Work required: Arrange the lines of the material starting at the one containing "Select Output Ports in the ports list" and ending at the one containing "pyautogui.click(x=67, y=27)", both included, as a JSON list of strings with one string per line and blank lines skipped. Give only those lines, and leave the pictures out.

A run of records
***

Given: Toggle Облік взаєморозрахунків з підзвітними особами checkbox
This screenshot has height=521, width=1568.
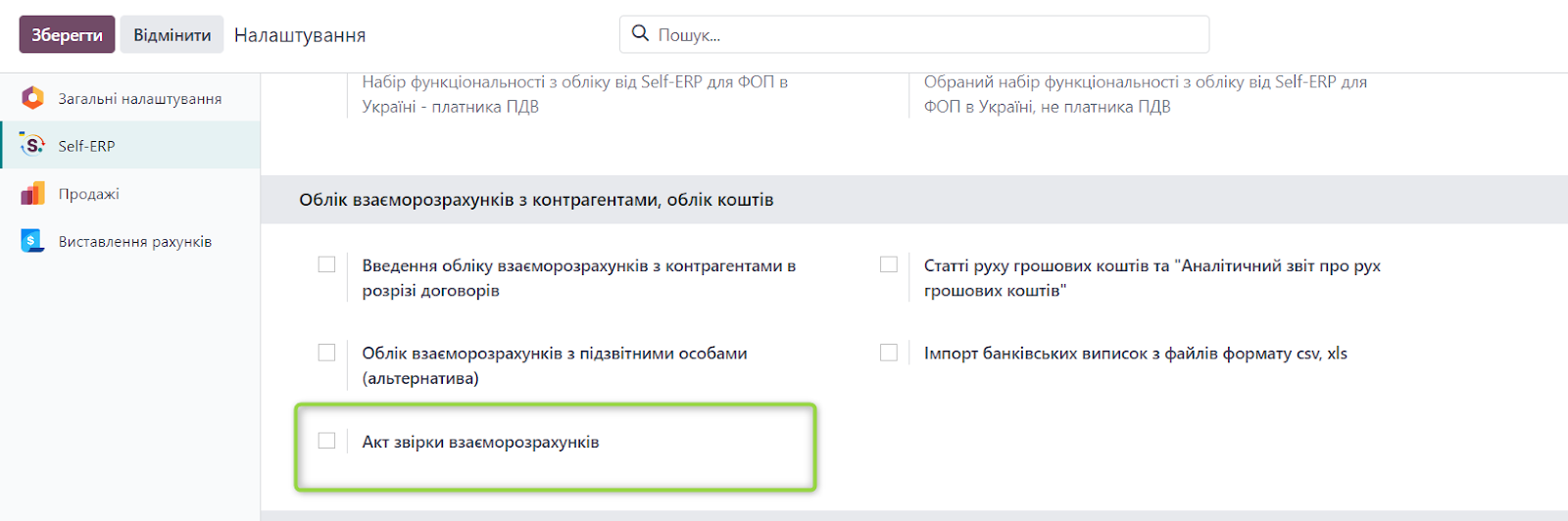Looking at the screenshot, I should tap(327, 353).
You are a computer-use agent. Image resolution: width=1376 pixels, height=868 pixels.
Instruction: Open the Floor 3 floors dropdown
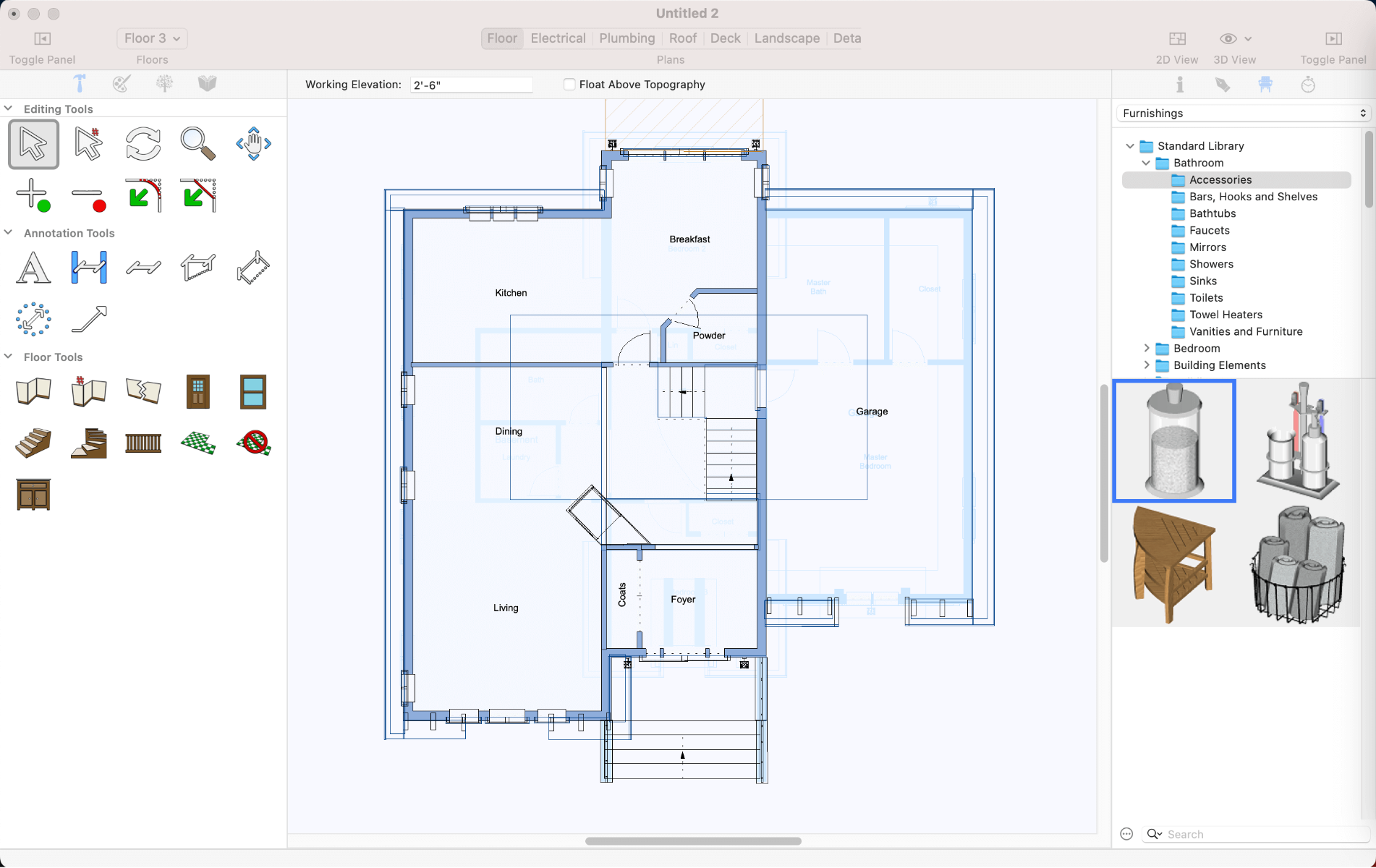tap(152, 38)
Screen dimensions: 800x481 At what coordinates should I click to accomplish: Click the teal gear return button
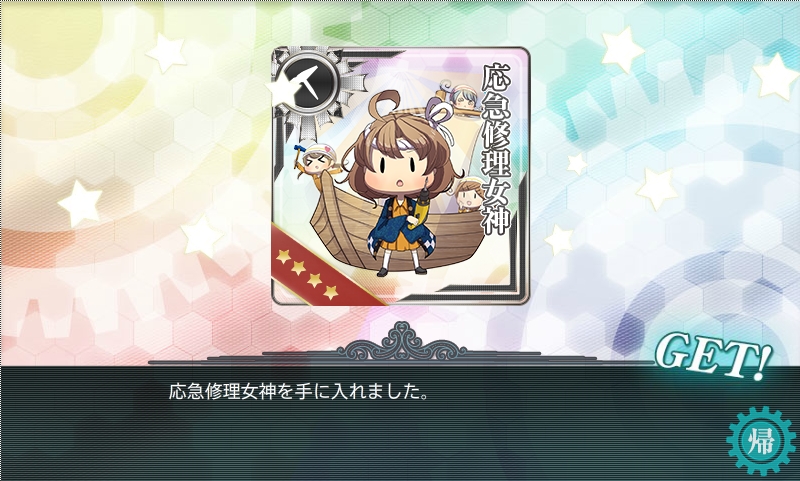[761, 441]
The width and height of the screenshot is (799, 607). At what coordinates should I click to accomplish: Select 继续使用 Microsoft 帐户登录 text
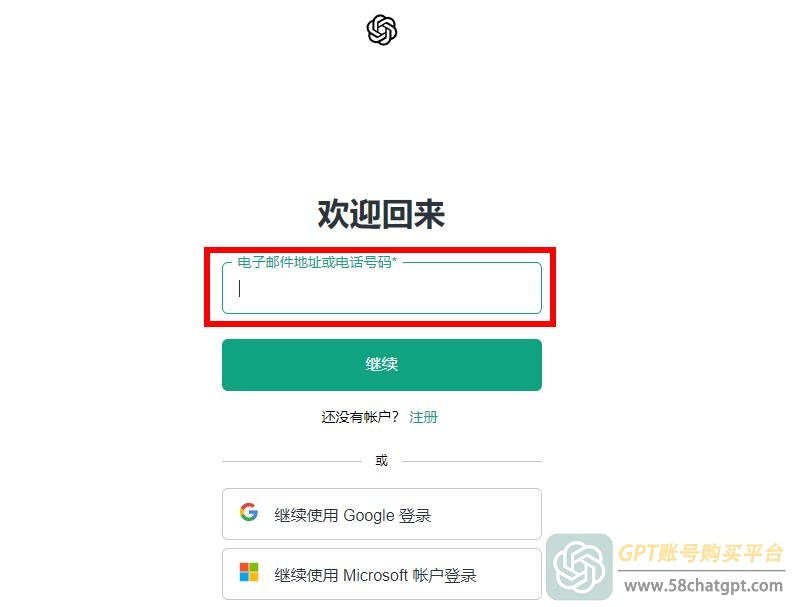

***

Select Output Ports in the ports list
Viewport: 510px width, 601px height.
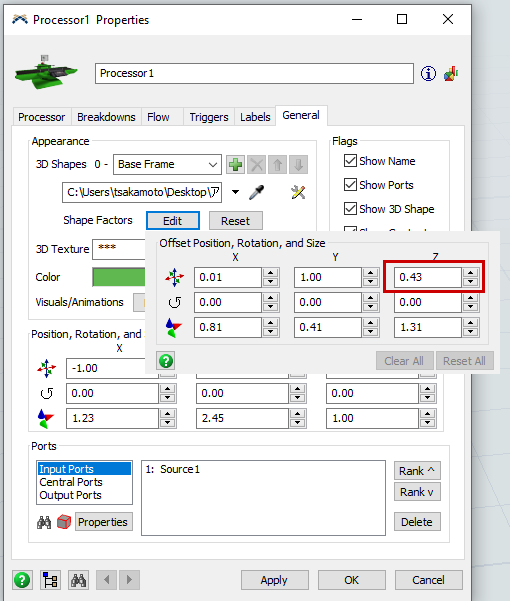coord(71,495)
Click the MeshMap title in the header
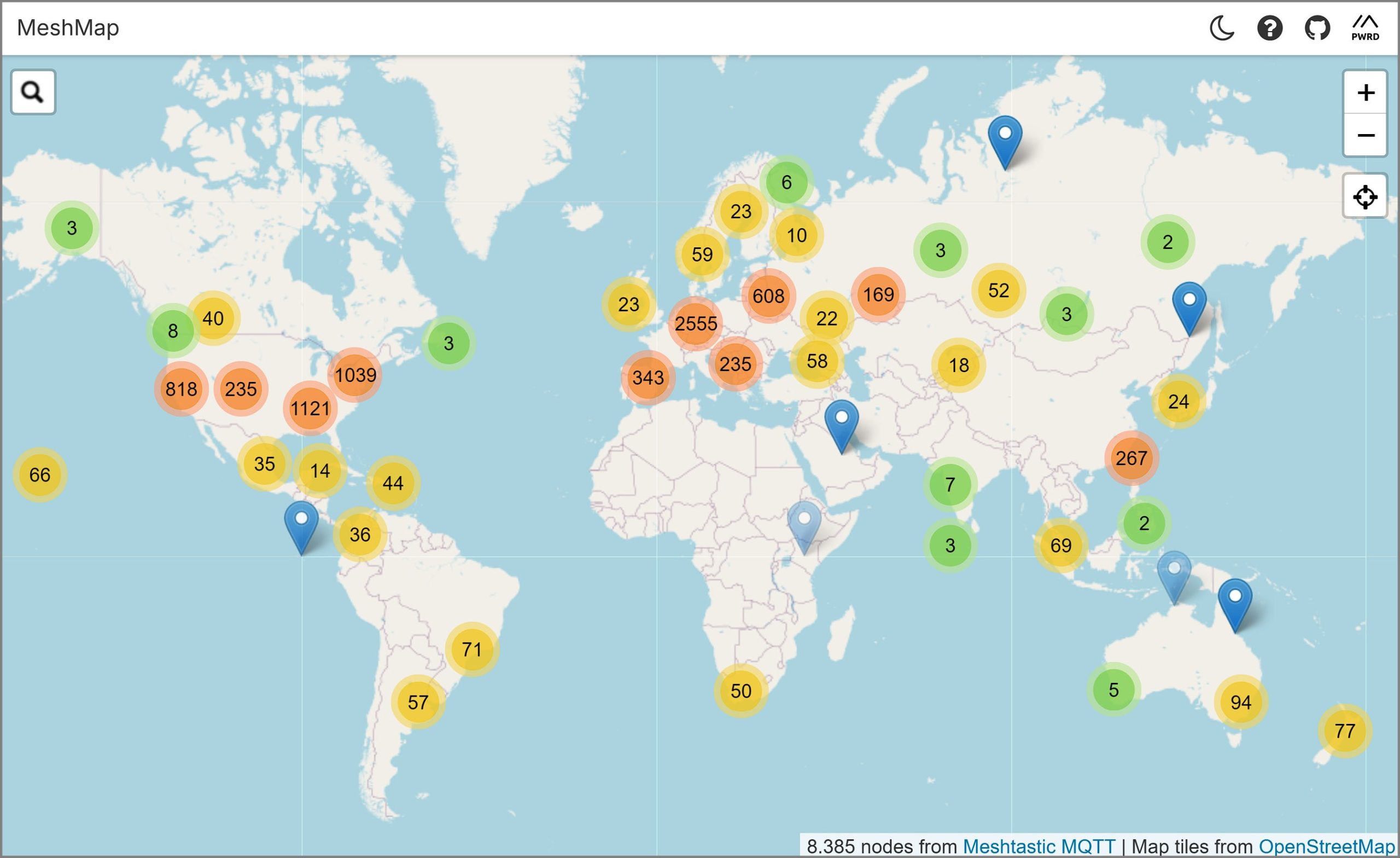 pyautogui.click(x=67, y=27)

***

Result of the task:
[
  "Select Output Ports in the ports list",
  "Viewport: 510px width, 601px height.",
  "coord(71,495)",
  "Click the MeshMap title in the header",
  " pyautogui.click(x=67, y=27)"
]